Collected data
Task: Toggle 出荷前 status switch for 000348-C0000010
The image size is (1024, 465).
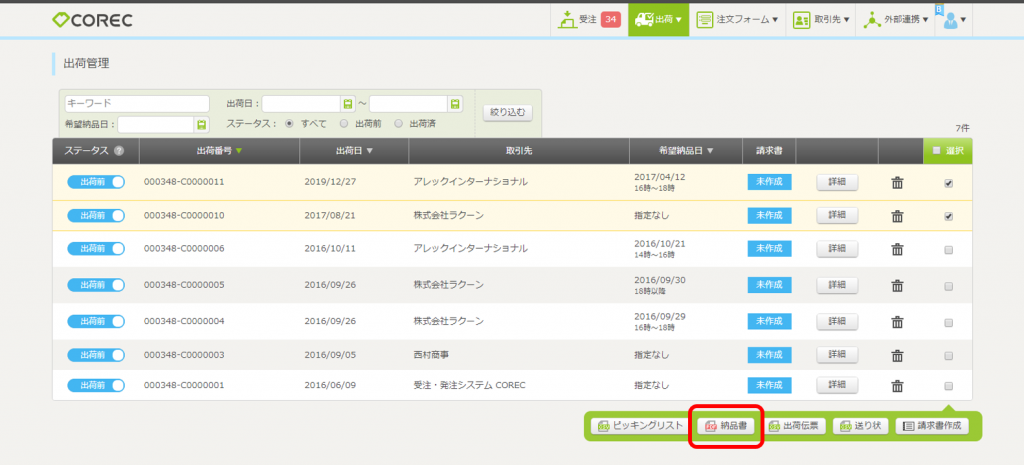Action: click(x=96, y=216)
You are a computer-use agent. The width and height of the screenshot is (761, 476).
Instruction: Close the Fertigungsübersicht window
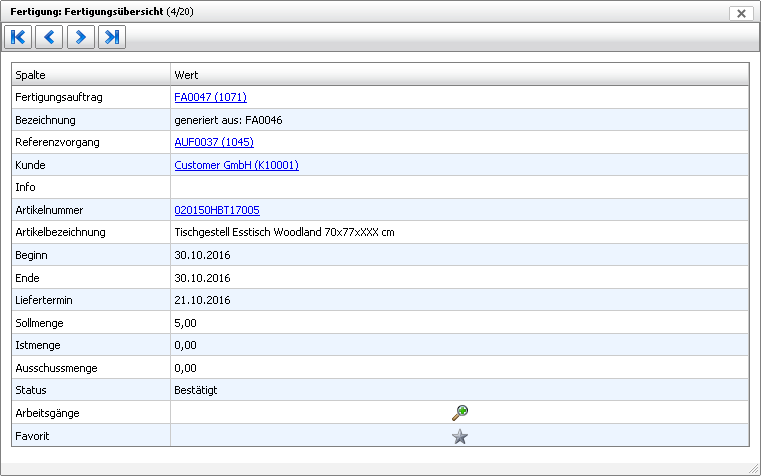point(741,13)
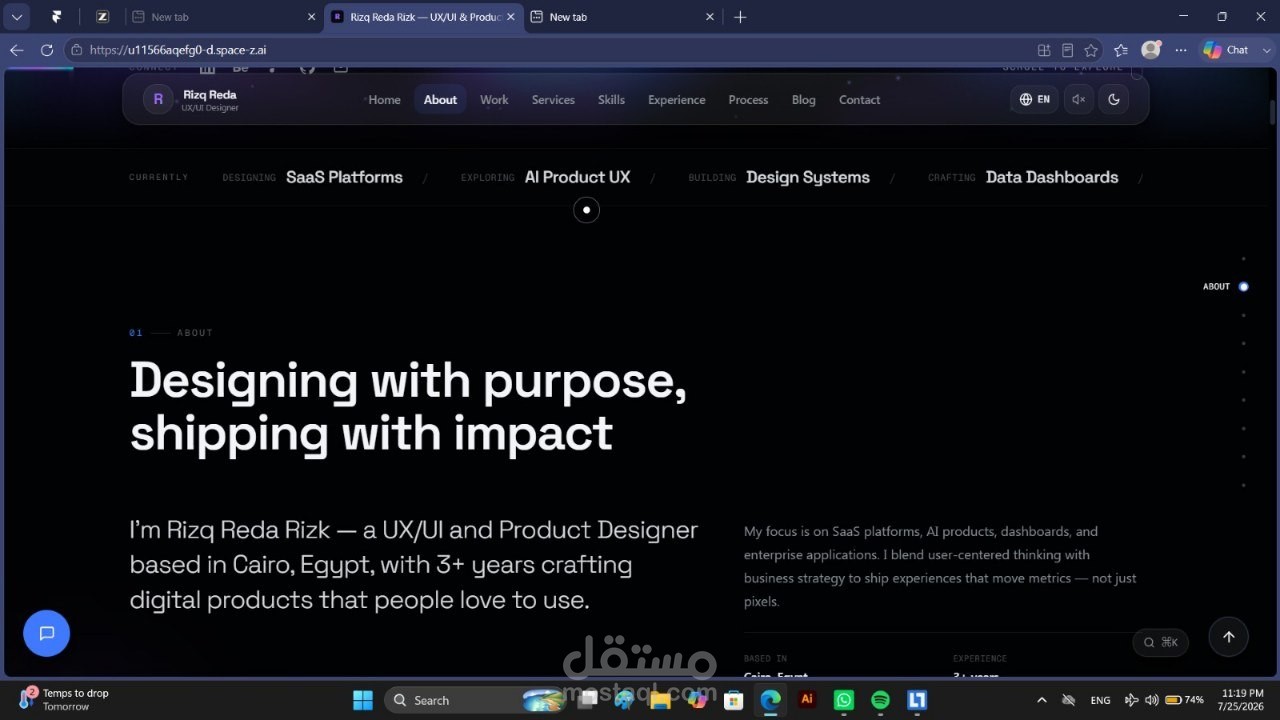Open a new browser tab
This screenshot has width=1280, height=720.
click(x=740, y=17)
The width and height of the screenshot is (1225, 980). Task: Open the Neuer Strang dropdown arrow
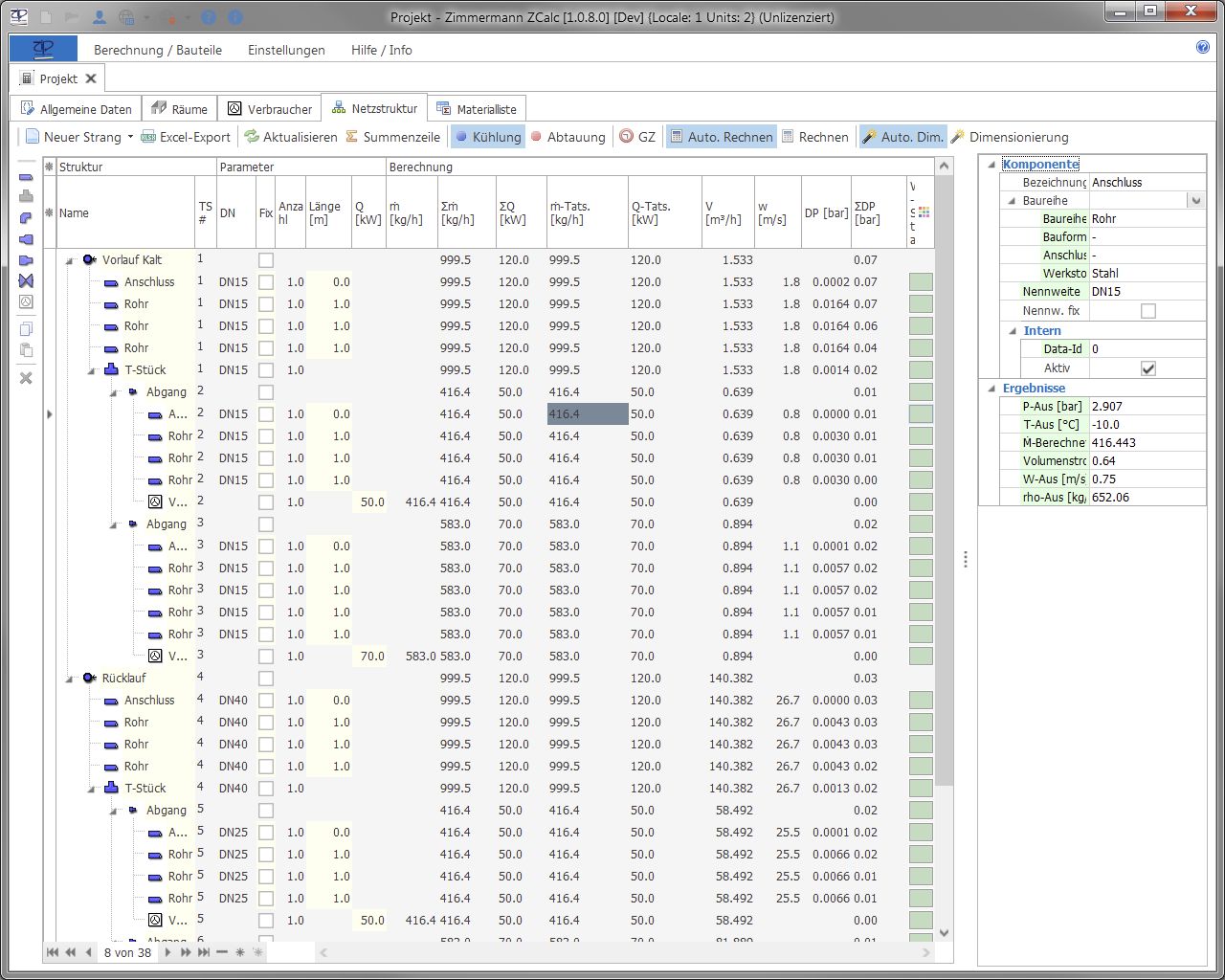(130, 137)
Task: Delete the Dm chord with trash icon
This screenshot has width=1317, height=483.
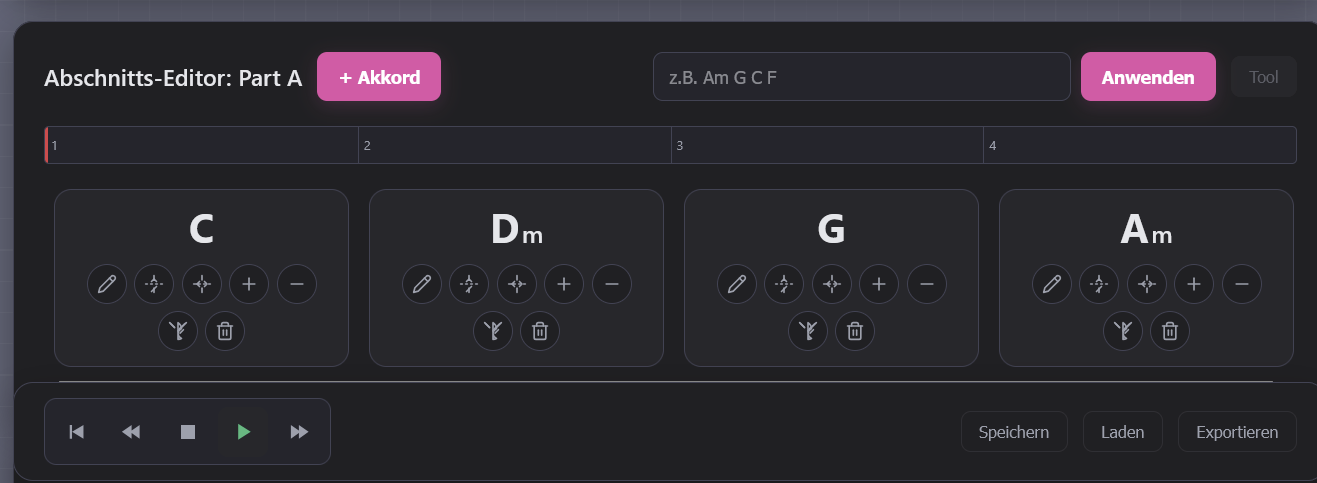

- _Exercise requirements_
Nothing but the records themselves, exact and complete, should be returned; leave the pictures out.

- _Result of this task_
Task: Toggle 出荷前 status switch for 000348-C0000010
The image size is (1024, 465).
Action: click(x=96, y=216)
You are a computer-use agent. The width and height of the screenshot is (761, 476).
Instruction: Close the Fertigungsübersicht window
point(741,13)
Open a new browser tab
This screenshot has width=1280, height=720.
click(x=740, y=17)
The width and height of the screenshot is (1225, 980). Task: Open the Neuer Strang dropdown arrow
(130, 137)
Task: Delete the Dm chord with trash icon
This screenshot has width=1317, height=483.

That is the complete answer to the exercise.